▸ Work to be completed: Could you set down the lines below from "At what coordinates" through "point(1598,543)" word for word, leaving the pictures out?
*** Data supplied ***
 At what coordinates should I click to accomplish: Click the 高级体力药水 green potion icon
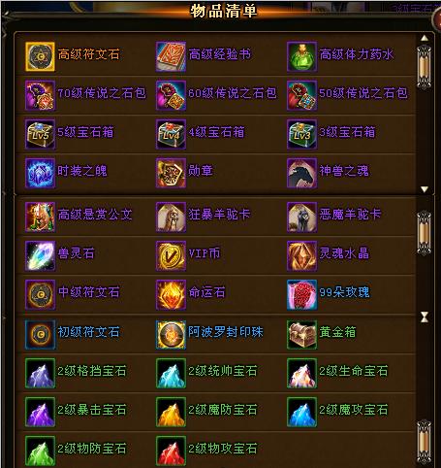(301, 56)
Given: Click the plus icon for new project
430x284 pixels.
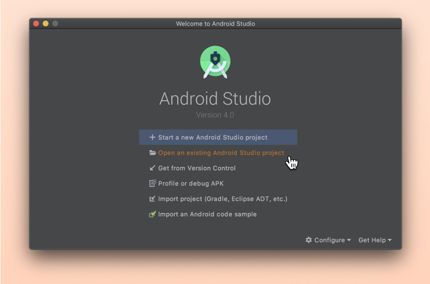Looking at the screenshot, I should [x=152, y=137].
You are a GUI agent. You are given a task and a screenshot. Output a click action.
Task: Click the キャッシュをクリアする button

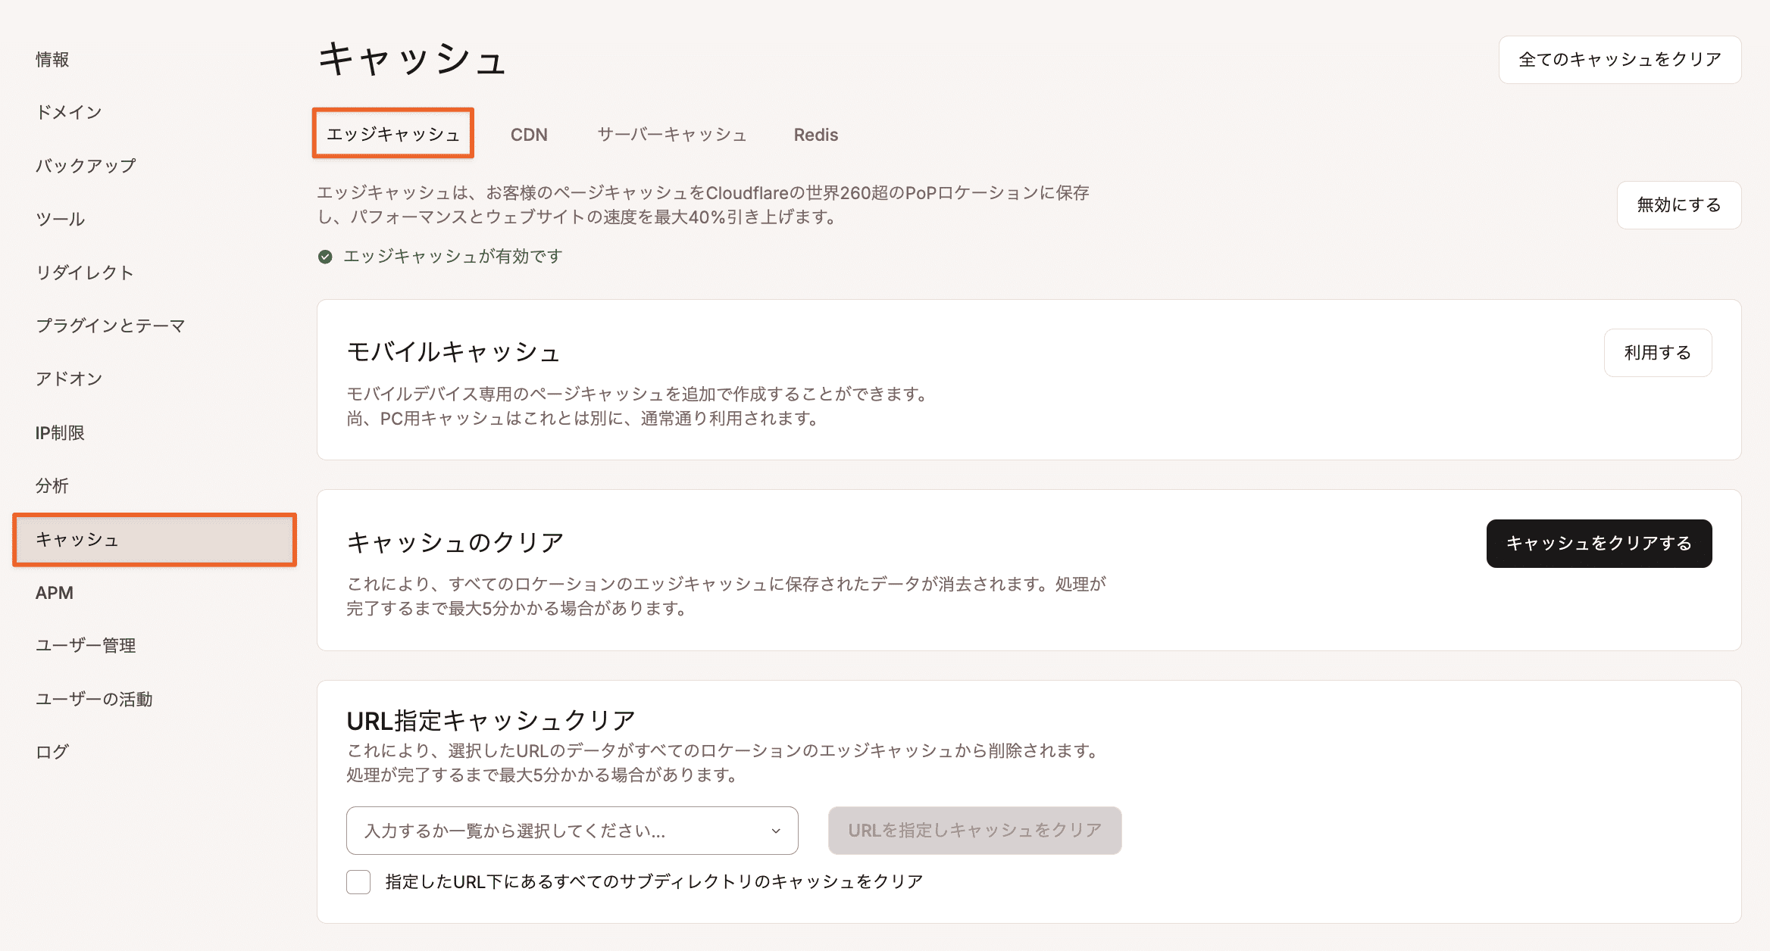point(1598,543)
***
*** Data supplied ***
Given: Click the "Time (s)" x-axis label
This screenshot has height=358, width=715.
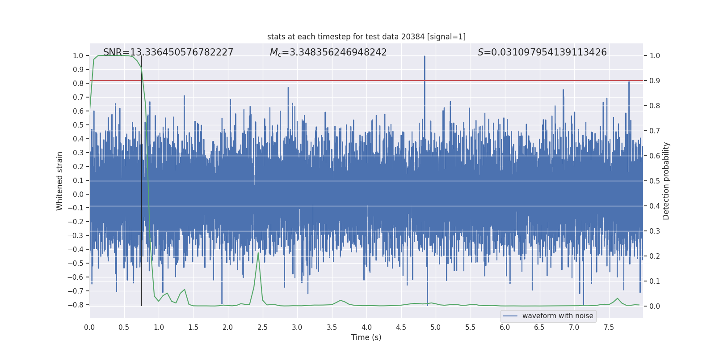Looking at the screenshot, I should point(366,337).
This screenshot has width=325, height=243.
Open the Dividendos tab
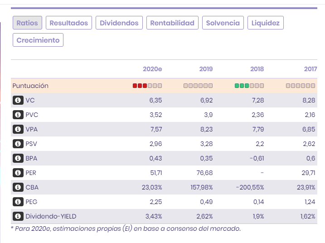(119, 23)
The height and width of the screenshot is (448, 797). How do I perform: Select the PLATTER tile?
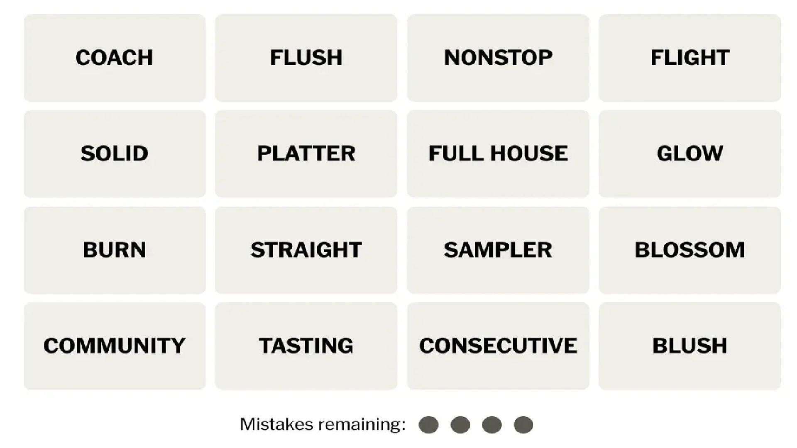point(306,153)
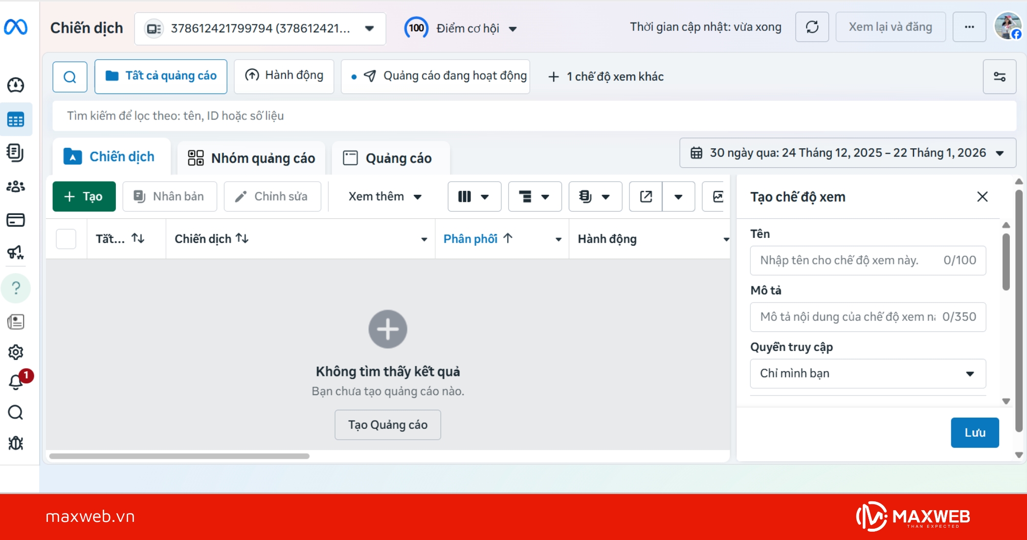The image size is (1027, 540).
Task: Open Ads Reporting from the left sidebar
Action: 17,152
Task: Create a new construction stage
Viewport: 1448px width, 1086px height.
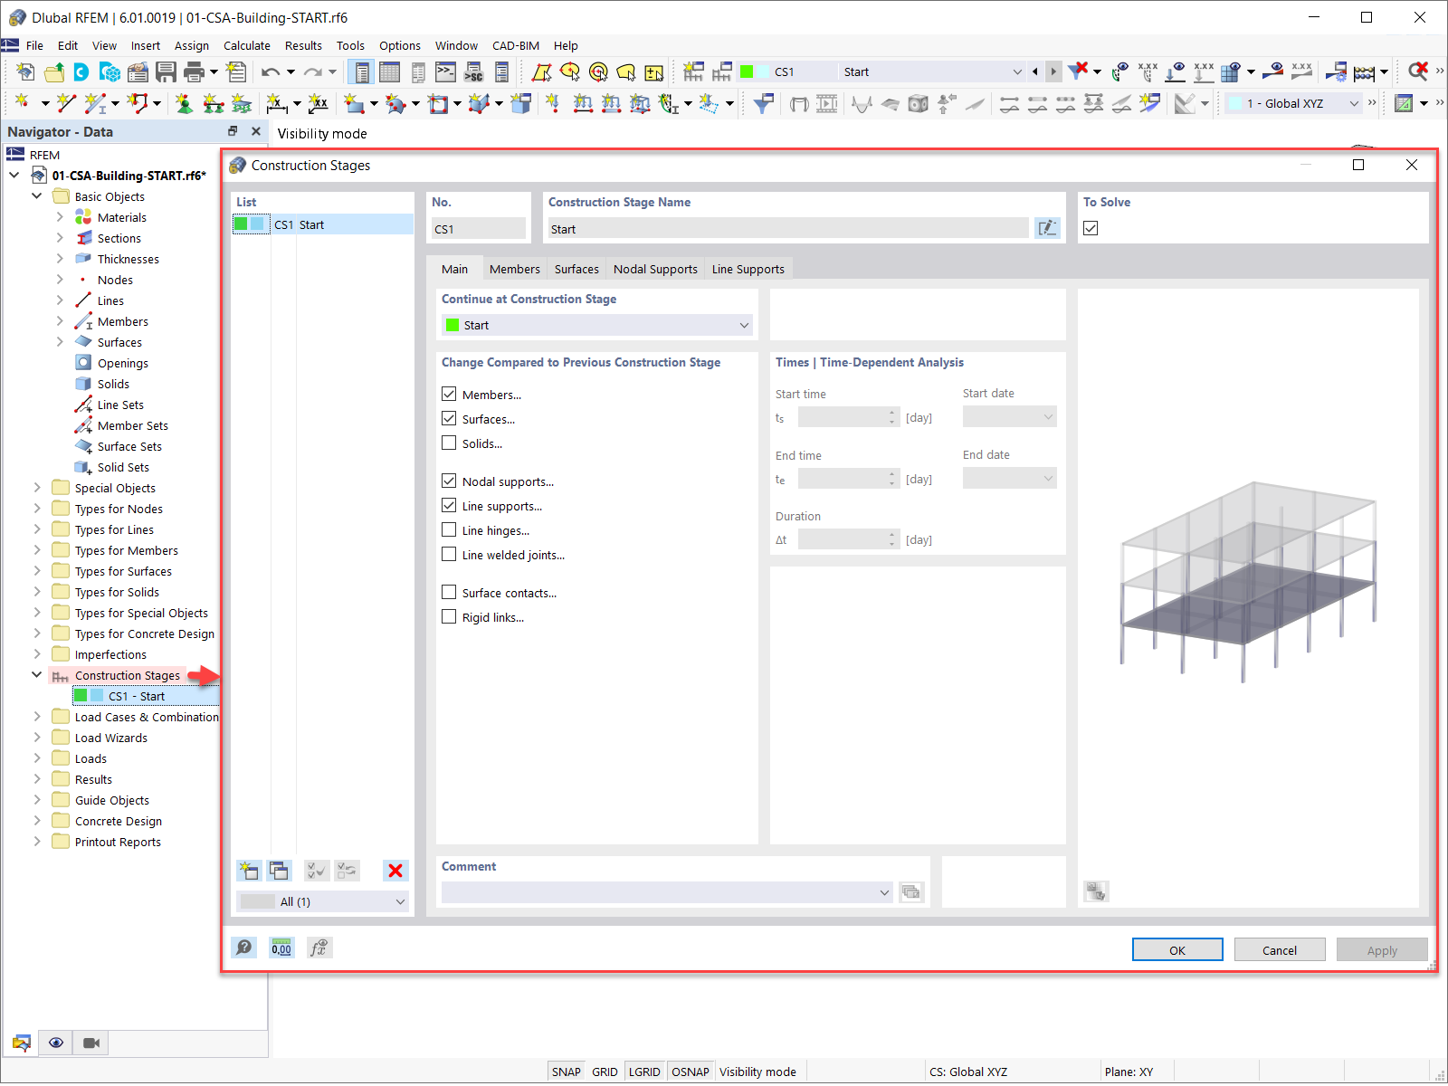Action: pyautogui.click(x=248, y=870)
***
▸ Exercise result:
 At what coordinates should I click to accomplish: Click the 高级体力药水 green potion icon
(301, 56)
Given: Click the plus icon for new project
430x284 pixels.
Looking at the screenshot, I should [x=152, y=137].
You are a GUI agent. You are given a task and a screenshot. Output a click action.
Task: Click the キャッシュをクリアする button

point(1598,543)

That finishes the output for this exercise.